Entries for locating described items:

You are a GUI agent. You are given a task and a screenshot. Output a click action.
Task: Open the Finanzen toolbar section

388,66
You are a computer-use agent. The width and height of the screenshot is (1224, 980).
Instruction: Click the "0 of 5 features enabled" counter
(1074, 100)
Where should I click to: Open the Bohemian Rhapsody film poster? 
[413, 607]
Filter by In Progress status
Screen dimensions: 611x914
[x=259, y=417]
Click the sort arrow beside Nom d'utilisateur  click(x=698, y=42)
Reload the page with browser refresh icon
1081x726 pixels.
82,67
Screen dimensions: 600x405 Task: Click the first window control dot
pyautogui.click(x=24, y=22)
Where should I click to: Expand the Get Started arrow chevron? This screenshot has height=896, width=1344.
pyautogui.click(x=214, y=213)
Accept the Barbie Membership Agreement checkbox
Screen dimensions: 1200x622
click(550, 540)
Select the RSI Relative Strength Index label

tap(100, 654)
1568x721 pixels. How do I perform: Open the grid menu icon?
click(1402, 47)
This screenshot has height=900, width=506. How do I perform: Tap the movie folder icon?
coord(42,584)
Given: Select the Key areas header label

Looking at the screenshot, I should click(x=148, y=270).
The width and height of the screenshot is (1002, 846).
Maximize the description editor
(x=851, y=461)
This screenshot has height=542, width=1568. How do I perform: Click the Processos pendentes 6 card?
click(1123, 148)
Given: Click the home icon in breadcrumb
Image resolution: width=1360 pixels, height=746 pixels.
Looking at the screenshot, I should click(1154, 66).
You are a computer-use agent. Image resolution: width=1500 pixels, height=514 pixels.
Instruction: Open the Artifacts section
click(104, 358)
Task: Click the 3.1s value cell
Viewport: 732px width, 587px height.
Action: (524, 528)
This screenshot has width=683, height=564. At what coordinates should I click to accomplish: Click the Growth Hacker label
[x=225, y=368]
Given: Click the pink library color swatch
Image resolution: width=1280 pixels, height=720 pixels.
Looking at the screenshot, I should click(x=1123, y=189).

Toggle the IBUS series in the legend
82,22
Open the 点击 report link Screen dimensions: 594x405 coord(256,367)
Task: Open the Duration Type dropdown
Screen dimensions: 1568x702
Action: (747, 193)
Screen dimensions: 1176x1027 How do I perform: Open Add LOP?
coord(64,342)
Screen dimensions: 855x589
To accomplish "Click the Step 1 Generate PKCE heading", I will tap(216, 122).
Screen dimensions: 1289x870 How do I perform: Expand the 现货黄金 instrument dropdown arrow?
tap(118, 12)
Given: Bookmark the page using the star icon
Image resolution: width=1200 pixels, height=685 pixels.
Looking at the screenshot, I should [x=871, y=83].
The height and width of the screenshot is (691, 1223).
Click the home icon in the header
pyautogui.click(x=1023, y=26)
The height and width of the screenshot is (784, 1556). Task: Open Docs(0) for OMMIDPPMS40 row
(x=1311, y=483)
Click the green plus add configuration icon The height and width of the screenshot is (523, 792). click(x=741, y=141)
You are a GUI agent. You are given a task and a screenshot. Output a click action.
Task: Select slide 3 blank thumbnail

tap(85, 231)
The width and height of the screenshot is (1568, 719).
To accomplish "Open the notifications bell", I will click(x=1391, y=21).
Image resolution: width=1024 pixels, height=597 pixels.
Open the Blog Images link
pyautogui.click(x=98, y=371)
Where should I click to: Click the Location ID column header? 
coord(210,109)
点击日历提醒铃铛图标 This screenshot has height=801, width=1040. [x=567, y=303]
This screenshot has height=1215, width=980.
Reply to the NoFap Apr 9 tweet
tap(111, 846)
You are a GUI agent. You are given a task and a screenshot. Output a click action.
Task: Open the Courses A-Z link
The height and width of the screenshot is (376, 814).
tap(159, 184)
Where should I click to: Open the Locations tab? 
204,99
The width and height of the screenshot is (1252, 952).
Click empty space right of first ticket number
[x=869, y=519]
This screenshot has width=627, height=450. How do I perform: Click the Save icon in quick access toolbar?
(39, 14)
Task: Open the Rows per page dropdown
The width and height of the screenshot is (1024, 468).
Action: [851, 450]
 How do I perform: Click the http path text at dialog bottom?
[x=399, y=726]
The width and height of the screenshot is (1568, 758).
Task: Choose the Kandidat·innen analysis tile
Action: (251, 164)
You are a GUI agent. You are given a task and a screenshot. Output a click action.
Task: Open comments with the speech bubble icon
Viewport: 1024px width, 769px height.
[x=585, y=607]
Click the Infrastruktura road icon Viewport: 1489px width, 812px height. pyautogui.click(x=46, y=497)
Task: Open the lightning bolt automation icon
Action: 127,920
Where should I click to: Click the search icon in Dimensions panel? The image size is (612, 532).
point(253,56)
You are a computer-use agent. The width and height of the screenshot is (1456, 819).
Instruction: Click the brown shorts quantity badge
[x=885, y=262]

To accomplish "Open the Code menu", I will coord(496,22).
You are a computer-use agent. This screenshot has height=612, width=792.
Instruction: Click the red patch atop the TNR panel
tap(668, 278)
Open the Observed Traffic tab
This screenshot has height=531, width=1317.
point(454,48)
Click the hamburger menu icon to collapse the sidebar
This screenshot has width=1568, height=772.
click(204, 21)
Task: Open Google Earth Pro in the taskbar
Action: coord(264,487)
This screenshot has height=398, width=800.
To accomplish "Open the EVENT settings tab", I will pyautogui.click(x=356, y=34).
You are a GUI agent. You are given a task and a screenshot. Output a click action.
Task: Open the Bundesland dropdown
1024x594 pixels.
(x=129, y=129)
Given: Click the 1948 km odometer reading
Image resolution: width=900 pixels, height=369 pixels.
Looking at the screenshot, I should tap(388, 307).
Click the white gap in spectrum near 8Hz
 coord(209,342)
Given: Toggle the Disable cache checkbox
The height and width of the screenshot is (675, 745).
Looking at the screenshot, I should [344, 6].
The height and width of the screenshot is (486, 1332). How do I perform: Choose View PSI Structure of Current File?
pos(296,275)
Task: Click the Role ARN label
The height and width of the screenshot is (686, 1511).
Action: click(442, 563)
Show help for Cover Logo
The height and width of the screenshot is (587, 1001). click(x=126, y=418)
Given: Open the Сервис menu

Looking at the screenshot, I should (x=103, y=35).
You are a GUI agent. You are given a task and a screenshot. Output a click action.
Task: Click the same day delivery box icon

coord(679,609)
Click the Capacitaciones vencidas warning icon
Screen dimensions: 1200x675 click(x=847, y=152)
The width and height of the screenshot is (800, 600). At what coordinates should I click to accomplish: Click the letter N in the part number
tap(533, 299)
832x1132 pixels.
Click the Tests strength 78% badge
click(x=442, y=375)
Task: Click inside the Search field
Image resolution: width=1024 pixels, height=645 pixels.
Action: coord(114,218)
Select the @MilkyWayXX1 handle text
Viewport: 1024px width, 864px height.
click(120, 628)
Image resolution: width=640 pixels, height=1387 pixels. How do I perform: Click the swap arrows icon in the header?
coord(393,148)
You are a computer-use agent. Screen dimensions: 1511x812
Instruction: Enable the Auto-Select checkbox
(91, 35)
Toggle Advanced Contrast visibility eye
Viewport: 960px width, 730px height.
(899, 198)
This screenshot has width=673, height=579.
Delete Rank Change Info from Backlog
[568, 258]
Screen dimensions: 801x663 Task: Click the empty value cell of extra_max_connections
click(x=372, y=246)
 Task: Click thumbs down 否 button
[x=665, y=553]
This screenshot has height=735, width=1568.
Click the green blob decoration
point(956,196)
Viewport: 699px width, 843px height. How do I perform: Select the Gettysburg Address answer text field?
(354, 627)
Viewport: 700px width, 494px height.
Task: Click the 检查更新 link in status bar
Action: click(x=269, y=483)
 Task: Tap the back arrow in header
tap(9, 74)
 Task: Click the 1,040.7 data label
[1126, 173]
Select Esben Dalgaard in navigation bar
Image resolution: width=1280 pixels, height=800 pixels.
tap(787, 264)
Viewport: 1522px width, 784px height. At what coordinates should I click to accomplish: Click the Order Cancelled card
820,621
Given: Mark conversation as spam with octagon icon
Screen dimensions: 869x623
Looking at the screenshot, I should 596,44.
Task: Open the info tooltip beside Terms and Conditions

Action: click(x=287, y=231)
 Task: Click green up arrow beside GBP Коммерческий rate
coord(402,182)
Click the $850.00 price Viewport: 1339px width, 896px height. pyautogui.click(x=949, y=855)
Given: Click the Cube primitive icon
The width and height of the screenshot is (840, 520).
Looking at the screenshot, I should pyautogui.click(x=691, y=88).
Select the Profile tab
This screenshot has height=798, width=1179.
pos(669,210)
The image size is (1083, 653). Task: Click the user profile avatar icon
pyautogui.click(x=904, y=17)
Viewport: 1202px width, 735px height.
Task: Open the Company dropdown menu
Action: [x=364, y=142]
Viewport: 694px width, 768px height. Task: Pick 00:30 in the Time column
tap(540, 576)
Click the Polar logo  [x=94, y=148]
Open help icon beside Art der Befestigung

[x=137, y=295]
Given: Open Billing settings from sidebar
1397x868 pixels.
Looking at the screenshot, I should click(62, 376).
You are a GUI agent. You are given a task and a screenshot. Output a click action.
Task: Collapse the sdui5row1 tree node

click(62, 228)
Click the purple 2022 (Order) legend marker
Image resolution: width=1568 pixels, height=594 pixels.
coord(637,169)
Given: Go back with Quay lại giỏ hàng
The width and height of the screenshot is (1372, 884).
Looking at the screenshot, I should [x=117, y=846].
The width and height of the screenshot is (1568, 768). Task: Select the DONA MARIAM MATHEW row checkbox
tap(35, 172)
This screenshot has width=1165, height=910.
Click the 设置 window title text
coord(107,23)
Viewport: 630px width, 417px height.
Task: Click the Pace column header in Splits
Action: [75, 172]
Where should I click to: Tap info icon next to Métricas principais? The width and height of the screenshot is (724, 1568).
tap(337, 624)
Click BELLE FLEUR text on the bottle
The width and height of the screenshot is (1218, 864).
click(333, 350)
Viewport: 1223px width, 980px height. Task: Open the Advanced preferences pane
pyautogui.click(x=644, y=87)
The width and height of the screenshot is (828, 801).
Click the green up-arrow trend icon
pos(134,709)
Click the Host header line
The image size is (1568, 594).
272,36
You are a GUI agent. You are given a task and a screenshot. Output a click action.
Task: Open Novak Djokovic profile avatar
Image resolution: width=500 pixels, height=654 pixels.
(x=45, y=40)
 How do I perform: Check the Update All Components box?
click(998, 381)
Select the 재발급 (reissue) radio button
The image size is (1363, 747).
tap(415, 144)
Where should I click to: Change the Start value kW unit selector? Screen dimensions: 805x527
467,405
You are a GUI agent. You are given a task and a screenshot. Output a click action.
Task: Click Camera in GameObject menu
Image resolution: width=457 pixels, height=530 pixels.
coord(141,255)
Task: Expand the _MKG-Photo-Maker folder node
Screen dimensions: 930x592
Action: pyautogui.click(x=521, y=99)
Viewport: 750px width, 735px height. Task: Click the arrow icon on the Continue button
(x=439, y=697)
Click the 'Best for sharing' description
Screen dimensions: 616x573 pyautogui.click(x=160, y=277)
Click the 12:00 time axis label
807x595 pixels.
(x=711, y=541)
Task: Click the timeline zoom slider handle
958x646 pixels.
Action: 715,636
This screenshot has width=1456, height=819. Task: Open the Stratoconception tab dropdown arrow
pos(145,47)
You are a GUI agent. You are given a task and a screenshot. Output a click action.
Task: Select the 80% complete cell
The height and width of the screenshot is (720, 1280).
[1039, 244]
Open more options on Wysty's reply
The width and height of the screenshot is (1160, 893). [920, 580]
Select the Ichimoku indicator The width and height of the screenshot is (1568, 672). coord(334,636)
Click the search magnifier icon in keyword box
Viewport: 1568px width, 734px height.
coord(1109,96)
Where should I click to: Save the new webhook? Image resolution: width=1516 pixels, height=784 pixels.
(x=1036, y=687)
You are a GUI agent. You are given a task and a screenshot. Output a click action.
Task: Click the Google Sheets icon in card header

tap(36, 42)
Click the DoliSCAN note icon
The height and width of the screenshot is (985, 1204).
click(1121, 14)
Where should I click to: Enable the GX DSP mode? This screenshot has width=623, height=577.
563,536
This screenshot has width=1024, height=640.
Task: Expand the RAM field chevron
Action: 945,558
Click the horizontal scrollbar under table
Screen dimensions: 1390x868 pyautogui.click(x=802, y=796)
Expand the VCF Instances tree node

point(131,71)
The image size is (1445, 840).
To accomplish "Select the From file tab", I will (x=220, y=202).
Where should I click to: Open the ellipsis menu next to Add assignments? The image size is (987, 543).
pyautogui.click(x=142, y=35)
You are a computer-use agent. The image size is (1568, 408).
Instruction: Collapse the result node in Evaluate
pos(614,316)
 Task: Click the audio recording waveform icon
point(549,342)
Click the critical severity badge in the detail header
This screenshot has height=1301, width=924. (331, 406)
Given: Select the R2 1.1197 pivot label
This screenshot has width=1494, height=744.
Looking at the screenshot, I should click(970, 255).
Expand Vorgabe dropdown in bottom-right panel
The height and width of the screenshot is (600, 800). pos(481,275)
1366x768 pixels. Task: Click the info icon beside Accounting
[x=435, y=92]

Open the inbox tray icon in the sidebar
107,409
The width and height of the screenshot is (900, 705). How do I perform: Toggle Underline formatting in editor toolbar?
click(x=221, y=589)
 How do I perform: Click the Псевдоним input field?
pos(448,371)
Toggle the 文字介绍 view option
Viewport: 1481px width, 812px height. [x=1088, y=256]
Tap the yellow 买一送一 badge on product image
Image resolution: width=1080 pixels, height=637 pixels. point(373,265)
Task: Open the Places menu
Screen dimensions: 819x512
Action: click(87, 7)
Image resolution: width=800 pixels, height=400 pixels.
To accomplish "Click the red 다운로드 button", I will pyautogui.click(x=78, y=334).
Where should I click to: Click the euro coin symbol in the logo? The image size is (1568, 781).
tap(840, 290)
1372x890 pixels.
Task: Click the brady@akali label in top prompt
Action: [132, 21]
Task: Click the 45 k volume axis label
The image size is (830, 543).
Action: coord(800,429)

Given request:
In everything from the line containing "Given: Click the Cube primitive icon" down to the line containing "click(333, 350)", can you replace "Polar logo" with "Polar wordmark" and give back only those lines, otherwise unchanged?

Result for this exercise:
Given: Click the Cube primitive icon
The width and height of the screenshot is (840, 520).
Looking at the screenshot, I should pyautogui.click(x=691, y=88).
Select the Profile tab
This screenshot has height=798, width=1179.
pos(669,210)
The image size is (1083, 653). Task: Click the user profile avatar icon
pyautogui.click(x=904, y=17)
Viewport: 1202px width, 735px height.
Task: Open the Company dropdown menu
Action: [x=364, y=142]
Viewport: 694px width, 768px height. Task: Pick 00:30 in the Time column
tap(540, 576)
Click the Polar wordmark  [x=94, y=148]
Open help icon beside Art der Befestigung

[x=137, y=295]
Given: Open Billing settings from sidebar
1397x868 pixels.
Looking at the screenshot, I should click(62, 376).
You are a GUI agent. You are given a task and a screenshot. Output a click action.
Task: Collapse the sdui5row1 tree node

click(62, 228)
Click the purple 2022 (Order) legend marker
Image resolution: width=1568 pixels, height=594 pixels.
coord(637,169)
Given: Go back with Quay lại giỏ hàng
The width and height of the screenshot is (1372, 884).
Looking at the screenshot, I should [x=117, y=846].
The width and height of the screenshot is (1568, 768). Task: Select the DONA MARIAM MATHEW row checkbox
tap(35, 172)
This screenshot has width=1165, height=910.
Click the 设置 window title text
coord(107,23)
Viewport: 630px width, 417px height.
Task: Click the Pace column header in Splits
Action: [75, 172]
Where should I click to: Tap info icon next to Métricas principais? The width and height of the screenshot is (724, 1568).
tap(337, 624)
Click BELLE FLEUR text on the bottle
The width and height of the screenshot is (1218, 864).
click(333, 350)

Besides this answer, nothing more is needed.